▶ [Collected data entries]

● ● ● ● ●

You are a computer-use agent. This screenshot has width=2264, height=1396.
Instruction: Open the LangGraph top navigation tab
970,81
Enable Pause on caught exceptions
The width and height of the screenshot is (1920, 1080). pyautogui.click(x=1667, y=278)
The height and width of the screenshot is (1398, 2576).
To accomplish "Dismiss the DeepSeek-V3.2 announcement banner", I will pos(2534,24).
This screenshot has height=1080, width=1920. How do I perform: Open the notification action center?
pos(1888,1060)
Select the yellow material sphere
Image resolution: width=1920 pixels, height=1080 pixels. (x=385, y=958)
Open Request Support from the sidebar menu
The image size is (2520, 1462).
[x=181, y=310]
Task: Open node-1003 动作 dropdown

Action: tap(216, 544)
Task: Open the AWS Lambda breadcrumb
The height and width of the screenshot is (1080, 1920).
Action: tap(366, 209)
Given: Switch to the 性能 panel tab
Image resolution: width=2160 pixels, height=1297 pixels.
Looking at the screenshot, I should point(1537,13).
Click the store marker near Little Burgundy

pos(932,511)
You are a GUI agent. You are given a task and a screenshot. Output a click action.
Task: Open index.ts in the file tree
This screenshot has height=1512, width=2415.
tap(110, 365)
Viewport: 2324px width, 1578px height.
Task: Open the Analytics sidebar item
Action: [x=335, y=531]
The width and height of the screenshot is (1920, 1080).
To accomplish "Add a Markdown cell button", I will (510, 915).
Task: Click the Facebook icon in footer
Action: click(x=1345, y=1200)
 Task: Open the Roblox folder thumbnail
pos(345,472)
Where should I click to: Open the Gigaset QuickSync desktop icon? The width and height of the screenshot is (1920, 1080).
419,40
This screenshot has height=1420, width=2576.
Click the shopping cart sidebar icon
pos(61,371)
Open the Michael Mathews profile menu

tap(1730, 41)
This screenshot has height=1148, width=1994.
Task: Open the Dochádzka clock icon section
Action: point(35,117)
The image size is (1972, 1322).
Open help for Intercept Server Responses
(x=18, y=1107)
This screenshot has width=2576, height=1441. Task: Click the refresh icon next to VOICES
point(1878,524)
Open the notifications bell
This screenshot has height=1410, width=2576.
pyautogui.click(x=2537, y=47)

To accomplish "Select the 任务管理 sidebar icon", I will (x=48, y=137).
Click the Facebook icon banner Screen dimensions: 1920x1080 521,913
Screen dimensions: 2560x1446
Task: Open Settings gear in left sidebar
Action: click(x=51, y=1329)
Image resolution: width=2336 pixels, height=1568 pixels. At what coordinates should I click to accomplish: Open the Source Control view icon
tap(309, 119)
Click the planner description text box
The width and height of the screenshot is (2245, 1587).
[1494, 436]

● ● ● ● ●

▶ [PROBLEM STATEMENT] Where a line of the data above includes the string "agent", pull it out.

▶ [EXERCISE OUTPUT]
You are a computer-use agent. This screenshot has width=2264, height=1396.
You are a GUI agent. You are given a task and a screenshot. Output a click action.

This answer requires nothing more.